Dos acontecimientos importantes
los vivimos dentro de la prisión en Sierra Chica: El temblor de Caucete en noviembre de 1977 y el Mundial de futbol, en junio del 78.




EMBLOR EN CAUCETE, SAN JUAN


A las seis de la mañana del 23 de noviembre se produjo el terremoto de 7,4 en la escala de Richter. Fueron dos minutos que tembló el país y parte del continente. Y en las sólidas paredes de Sierra Chica se sintió en extremo.

Nos sacaron a los patios porque corrían serios riesgos las estructuras; fue eso nada más.

Se lo recuerda como el terrible temblor de Caucete con sus muertos; felizmente en la cárcel no pasó nada, algunas grietas, se hizo sentir, pero corríamos riesgos de quedar atrapados debajo de esa mazmorra de siglo diecinueve.





Es largo lo que podría hablar del mundial del 78, que, aunque parezca raro, fue transmitido por altoparlantes en los patios como para que se escuchara en cada uno de los pabellones. Demás está decir que no sabíamos nada del indiecito con alambre de púas, ni que Videla quisiera congraciarse con el mundo, lavar la cara, ni que aparecían las
Madres, los periodistas extranjeros; poco y nada sabíamos de eso y pulsaba más la tensión de la camiseta, de los jugadores, estábamos pendiente de todo ello y de alguna manera disfrutamos y vivamos el mundial, lo festejamos con nuestros captores.

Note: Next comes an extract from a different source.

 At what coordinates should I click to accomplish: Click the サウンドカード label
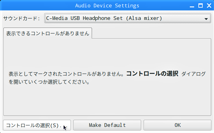[21, 18]
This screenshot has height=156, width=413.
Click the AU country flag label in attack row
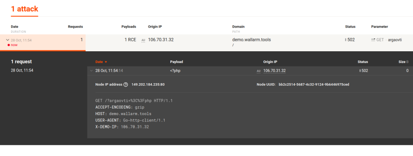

Fuimos uno solo en esos días de junio del 78.

Conciencia laza, manera de escapar, de sentirse en libertad cualquier cosa se puede decir, pero lo cierto es que se lo vivió con tal intensidad que uno nunca olvidará los gritos de gol que salían de las celdas cuando Kempes o quien sea, y a la hora de gritar campeón es posible que todo el establecimiento se haya unido en un solo grito.

Después, el día después continuaría como todos los días, cada cual de su lado de la reja.